I’m scared my dreams will turn into reality; I’m scared the voice in my head will make me do bad things…again.
Someone, anyone, help.
-Sam

23rd November, 2010
Dear Diary,
I killed my best friend today.
I didn’t mean to, I tried to stop the voices in my, I tried to block it out but I wasn’t strong enough. The voice in my head told me to kill him, so I did. We were waiting at the bus stop, chatting, laughing, when the voice in my head whispered “Kill, Kill. He must die. He hates you, he must die”. As our bus approached the curb I pushed him. I could hear every single bone in his body crunch under the tires of the bus, blood trickled into the drain. “Good job” the voice said. I couldn’t move, I was frozen, numb.
He is dead and I am happy.
-Sam

25th November, 2010
Dear Diary,
My father has locked me in this room. He must die too. They all must die.
-Sam

26th November, 2010
Dear Diary,
My father is dead. I blew his brains out last night, when he came to feed me. A 22 revolver had been sitting, waiting at the bottom of my wardrobe for months and it finally got its chance to shine. My father’s brains splattered against my door, I enjoyed seeing the look of horror in his eyes when he saw me, standing in front of the door, gun in hand. I killed him and I am happy.
My mother is dead too. She deserved to die for loving that bastard. I blew her brains out too.
Lisa is hungry and there is nothing to eat except my parents.
The smell of my parents cooking awoke me from my erratic trance the voice had put me. I looked down into the bubbling brew of bones and blood, I feel sick.
I’m trapped in my own head and there is no escape.
-Sam

27th November, 2010
Dear Diary,
Last night I couldn’t sleep, every time I did I dreamt I was killing Lisa. The voice in my head keeps tautening me “Just kill her already or are you scared?” “Come on, don’t be a coward, just kill her!” “She doesn’t even love you, she hates you”. The voices keep swimming around in my head, my own thoughts are drowning in this sea of delusion and psychosis. I hate my own company but I have killed everyone I love. I don’t know what is real and what isn’t.
I can see the walls turning into huge, taunting faces, laughing at me, patronizing me with their judging eyes. I can hear it saying “Everyone hates you. Everyone must die” over and over and over…
Lisa was at the foot of my bed, watching crumble with insanity, I looked crazy yet frightened, like I was two different people. Her face was filled with innocence and she looked at me with tender, caring eyes. My heart melted and for a few brief moments, I felt normal. “Kill her, Kill her, Kill her” the voice chanted, over and over again.

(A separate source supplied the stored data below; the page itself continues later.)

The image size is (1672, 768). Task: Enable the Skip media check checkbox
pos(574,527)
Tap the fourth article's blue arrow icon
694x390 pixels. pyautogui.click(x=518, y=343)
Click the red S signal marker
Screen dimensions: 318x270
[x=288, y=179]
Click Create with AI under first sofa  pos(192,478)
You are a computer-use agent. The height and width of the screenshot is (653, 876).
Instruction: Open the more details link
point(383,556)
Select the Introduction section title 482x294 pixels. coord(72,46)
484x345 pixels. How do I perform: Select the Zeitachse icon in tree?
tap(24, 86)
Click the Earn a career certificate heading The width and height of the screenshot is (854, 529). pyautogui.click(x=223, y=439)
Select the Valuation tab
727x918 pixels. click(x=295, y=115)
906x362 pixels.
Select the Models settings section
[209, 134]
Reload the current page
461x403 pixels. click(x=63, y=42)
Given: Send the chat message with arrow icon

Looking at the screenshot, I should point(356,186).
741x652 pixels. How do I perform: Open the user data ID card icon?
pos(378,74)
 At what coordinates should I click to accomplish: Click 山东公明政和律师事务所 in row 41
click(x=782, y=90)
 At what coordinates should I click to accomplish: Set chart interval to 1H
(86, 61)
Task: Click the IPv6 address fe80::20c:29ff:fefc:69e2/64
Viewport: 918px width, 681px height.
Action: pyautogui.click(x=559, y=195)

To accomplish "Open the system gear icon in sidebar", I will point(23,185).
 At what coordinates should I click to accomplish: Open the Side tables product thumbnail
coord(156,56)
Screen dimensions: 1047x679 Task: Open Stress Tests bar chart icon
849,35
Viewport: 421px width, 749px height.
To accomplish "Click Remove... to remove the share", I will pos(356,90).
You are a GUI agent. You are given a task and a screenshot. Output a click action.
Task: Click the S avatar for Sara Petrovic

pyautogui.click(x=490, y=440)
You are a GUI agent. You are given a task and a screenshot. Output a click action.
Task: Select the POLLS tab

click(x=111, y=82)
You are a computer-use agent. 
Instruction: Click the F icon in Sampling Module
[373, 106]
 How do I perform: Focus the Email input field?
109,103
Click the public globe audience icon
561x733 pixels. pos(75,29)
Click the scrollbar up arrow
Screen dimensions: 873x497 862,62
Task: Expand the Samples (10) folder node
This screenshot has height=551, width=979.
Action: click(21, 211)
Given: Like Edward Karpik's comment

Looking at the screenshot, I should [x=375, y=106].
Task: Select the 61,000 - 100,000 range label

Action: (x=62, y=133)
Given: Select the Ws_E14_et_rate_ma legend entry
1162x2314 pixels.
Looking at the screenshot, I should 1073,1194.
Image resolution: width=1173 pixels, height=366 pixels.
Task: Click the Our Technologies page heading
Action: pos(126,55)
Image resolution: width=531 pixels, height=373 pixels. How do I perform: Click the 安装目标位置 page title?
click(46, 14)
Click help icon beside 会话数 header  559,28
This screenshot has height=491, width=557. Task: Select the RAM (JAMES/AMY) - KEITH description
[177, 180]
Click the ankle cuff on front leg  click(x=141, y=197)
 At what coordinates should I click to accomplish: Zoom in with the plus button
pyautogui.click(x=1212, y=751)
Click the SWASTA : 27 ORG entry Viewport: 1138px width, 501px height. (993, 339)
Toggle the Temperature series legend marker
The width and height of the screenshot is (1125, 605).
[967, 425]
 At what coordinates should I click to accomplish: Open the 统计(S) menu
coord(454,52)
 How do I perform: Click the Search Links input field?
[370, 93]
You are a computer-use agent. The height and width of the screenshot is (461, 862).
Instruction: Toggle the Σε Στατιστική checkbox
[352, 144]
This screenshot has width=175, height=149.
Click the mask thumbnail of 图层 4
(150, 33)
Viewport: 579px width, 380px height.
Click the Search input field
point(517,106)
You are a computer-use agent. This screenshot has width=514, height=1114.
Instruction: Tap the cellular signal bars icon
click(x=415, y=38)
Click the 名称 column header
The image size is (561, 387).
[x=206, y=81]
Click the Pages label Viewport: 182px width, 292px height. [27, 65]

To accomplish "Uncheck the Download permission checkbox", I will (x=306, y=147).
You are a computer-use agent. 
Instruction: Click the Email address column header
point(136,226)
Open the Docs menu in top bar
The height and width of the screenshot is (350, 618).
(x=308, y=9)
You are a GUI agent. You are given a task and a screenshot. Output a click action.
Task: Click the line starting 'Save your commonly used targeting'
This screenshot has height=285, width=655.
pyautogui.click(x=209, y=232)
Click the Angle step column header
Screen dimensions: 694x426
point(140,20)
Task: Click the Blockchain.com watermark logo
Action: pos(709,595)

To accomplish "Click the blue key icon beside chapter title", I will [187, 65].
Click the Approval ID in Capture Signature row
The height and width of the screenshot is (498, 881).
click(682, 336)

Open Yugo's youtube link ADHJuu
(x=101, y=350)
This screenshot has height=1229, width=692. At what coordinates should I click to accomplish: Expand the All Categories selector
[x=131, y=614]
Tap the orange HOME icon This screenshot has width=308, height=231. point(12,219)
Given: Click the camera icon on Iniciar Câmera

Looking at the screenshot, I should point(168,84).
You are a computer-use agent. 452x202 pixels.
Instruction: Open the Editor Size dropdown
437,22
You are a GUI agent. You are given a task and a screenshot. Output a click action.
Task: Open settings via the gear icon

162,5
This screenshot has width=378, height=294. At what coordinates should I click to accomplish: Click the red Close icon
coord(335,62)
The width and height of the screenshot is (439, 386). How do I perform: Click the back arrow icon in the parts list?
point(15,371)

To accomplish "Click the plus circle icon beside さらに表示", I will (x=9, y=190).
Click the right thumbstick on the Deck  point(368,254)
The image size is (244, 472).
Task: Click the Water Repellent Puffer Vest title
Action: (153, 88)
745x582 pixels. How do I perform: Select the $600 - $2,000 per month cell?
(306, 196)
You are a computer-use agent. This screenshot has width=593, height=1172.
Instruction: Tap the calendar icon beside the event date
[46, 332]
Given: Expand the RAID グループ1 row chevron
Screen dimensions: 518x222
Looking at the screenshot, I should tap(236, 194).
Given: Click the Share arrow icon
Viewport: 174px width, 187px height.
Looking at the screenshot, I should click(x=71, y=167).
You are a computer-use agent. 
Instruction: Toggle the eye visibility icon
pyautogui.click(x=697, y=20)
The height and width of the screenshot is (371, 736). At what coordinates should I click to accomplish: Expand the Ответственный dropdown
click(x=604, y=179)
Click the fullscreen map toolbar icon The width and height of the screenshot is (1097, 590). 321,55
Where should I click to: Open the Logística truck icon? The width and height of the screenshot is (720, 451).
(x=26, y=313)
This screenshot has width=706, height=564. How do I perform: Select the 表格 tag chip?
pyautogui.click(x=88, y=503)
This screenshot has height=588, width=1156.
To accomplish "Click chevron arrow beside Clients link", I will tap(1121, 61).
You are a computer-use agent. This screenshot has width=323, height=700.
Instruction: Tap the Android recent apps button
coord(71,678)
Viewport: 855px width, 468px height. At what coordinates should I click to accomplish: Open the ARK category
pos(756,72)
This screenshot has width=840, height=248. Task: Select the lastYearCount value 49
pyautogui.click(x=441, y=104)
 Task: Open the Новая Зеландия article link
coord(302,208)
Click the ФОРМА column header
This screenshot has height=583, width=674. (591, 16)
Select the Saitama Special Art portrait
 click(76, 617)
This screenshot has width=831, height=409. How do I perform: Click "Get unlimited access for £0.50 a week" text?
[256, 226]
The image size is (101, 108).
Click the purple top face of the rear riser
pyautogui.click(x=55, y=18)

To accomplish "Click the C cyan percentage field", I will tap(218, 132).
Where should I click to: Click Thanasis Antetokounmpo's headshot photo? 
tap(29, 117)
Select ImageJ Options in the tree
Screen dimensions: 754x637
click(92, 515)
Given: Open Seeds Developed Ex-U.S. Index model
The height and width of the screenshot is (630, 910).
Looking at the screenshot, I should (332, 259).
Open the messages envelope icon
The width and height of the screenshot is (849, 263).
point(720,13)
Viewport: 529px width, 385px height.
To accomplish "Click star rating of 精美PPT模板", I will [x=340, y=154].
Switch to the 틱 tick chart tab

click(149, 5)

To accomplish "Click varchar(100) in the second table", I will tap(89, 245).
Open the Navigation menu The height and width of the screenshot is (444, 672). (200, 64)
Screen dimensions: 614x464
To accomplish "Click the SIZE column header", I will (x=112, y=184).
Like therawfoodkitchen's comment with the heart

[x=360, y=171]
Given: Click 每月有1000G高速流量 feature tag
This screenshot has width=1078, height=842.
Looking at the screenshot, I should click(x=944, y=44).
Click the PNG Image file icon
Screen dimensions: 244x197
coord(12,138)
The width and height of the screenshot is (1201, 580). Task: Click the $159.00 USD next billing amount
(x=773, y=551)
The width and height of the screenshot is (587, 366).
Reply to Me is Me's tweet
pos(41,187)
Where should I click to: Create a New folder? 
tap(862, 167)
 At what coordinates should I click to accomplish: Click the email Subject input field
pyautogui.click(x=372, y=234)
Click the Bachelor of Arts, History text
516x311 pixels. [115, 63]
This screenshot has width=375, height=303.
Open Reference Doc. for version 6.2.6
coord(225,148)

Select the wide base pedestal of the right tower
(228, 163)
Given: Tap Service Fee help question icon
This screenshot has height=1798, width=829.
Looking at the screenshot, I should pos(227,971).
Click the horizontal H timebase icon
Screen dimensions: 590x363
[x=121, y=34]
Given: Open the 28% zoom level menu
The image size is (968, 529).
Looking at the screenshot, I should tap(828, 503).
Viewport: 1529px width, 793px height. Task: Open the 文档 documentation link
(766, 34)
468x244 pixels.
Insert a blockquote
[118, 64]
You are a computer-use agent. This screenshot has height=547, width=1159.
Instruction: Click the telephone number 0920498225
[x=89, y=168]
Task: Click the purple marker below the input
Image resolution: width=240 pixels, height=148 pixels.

I lunged at my sister with great velocity, pinning her to the wooden floor boards (still stained with my father’s blood), with one hand I picked up a pair of nearby scissors, while the other kept her pinned. I bludgeoned my sister to death. She is dead and I am happy.

-Sam
28th November, 2010
Dear Diary,
I’ve locked myself in the wardrobe. I want to be alone; I don’t want to hurt anyone else. I’m a hideous monster, covered in my family’s blood. I know what I must do. I have to stop the ridiculing voice in my head; I have to make it stop. “Sam, you’re worthless. You mean nothing to anyone and everyone around you knows that you are worthless. Sam, you’re crazy, I’m your only friend. Your only friend is in your head. You’re a freak.” “STOP IT! STOP IT! LEAVE ME ALONE!” I had screamed, trying to make it go away but it wouldn’t…”You’re a freak Sam. Freak, Freak, Freak”.
I picked up the scissors.
I speared at the voice in my head, plunge the blunt object into my head. The voice wouldn’t go away, no matter how many times I tried to kill it. I didn’t even notice the red liquid rushing from my head, all I could hear was the ringing of the voice “Freak, Freak, Freak. Die, Die, Die”.
I’m dying and I am happy.
-Sam



Similar Articles

JOIN THE DISCUSSION

This article has 0 comments.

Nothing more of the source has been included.